Quant aux partisans de son propre camp, l’Apr, le soutien timoré, tardif et disparate de quelques cadres du régime montre qu’il n’y a pas un consensus fort autour de cette question qui a pourtant été un marqueur identitaire de la deuxième alternance.

La Dame de fer risque de porter seule le lourd fardeau de cette traque et prétendait avant hier, dans nos colonnes, ‘‘défendre une avancée significative de son camp’’. Mardi, le député Abdou Mbow l’avait toutefois soutenue dans les colonnes du journal “l’Observateur’’, avant qu’un communiqué du président du collège de l’Autorité de régulation des télévisions et postes (Artp), par ailleurs membre du Secrétariat exécutif national de l’Alliance pour la République (Apr), Abou Abel Thiam, ne vienne la consolider dans ses positions. Bien que la missive de ce dernier, parue hier dans la presse, se soit cantonnée à des généralités, elle reste encore l’une des rares motions de soutien partisanes à l’ancienne ministre de la Justice. ‘‘L’on ne peut comprendre que les bénéficiaires directs ou indirects des méfaits dont le Sénégal a été victime s’érigent en saboteurs de l’œuvre de salubrité des finances publiques et s’attaquent à l’ancienne Garde des Sceaux, coupable de donner des indications sur l’ampleur des braquages perpétrés’’, a-t-il déclaré. ‘‘La reddition des comptes est un fait de la vie, désormais. Elle s’inscrit dans la marche normale de la gouvernance moderne. Je viens de vous parler d’actions en cours. Ce n’est pas non plus une activité spectacle. Les organes de l’Etat continuent à faire leur travail sans coup férir. Le tout est de garder le cap afin que cela devienne une véritable culture dans notre pays’’, déclarait-elle avant-hier dans nos colonnes.

Agenda personnel ?

Subissant affront sur affront depuis la perte de la commune de Grand-Yoff contre Khalifa Sall en 2014, obligée de retourner à la case départ comme militante de base à Kaolack, zappée de la liste des législatives de juillet dernier, la posture séditieuse de Mimi étonne peu. Alors cavalier solitaire de cette ancienne communiste devenue libérale par la force des choses ? ‘‘Cette hypothèse n’est pas totalement à exclure pour plusieurs raisons. D’abord, parce que Mme Touré semble de plus en plus marginalisée dans sa famille politique et dans les cercles du pouvoir.

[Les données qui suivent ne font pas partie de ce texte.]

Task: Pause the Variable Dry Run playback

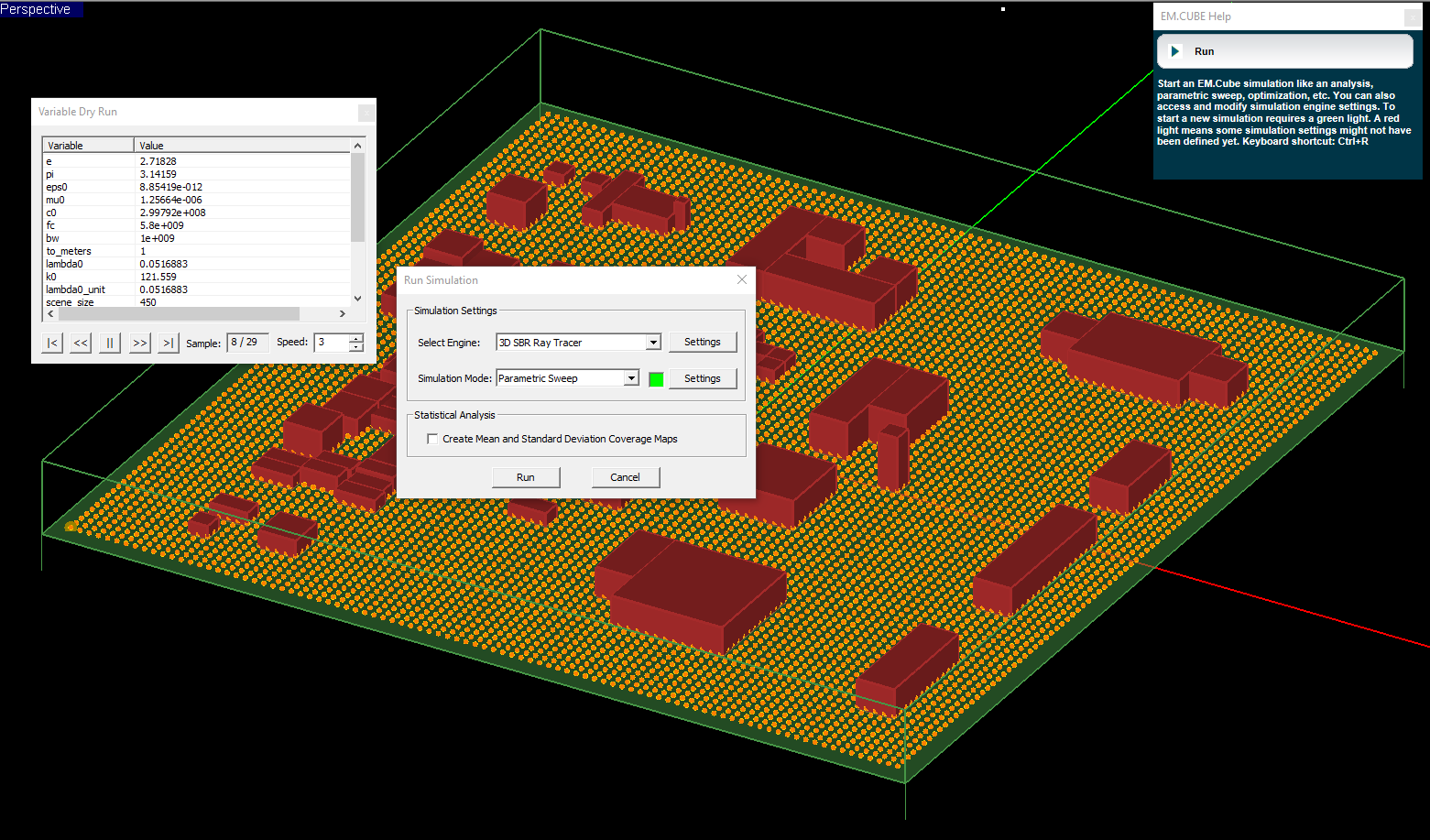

La fonction d’envoyée spéciale du président de la République peut être considérée comme un moyen de la retenir. Si l’on sait qu’elle a été une figure de proue de la traque des biens mal acquis, il se pourrait qu’elle veuille utiliser ce thème pour revenir en force. Car, aujourd’hui plus que jamais, les problèmes relatifs à la reddition des comptes et à la transparence se posent’’, commente Maurice Soudieck Dionne qui relativise toutefois la possibilité d’un agenda personnel de Mimi.

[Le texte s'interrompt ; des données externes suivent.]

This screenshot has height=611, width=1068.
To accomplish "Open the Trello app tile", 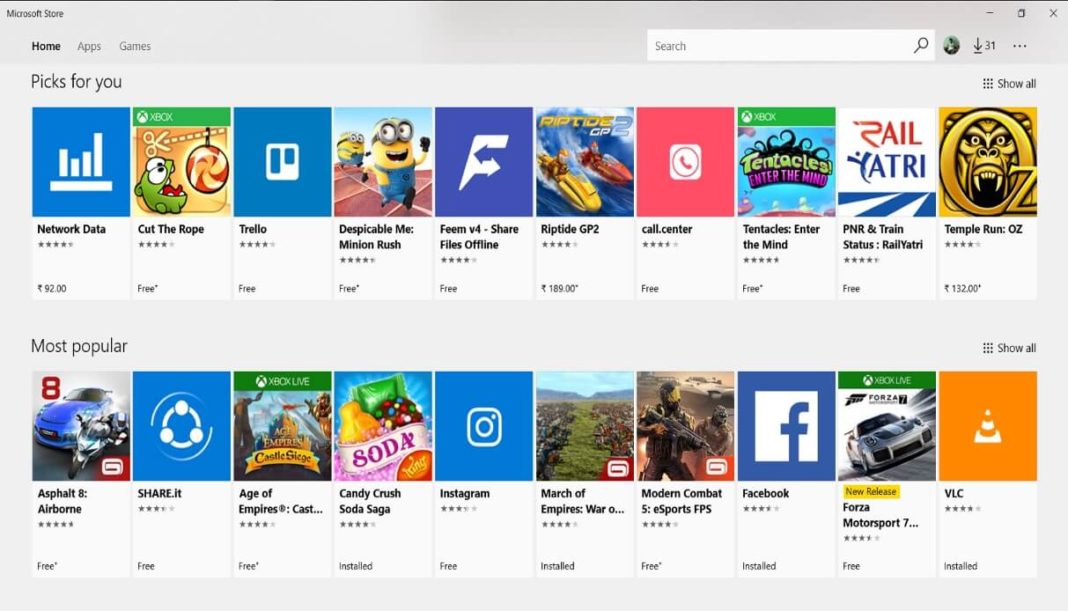I will point(282,160).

L’ancien député Abdou Sané est quant à lui plus alarmiste sur les manœuvres de la direction ‘‘apériste’’ qui pourraient pousser l’ex-chef du gouvernement à se radicaliser. ‘‘Ce serait une grosse erreur que de sous-estimer sa capacité de nuisance. Attention ! Nous entrevoyons les signes de guéguerre interne à la mouvance présidentielle d’ici l’élection de 2019. L’heure de la défiance a sonné et elle risque de se répercuter sur le peu de crédibilité dont jouissent encore nos institutions’’, prévient-il.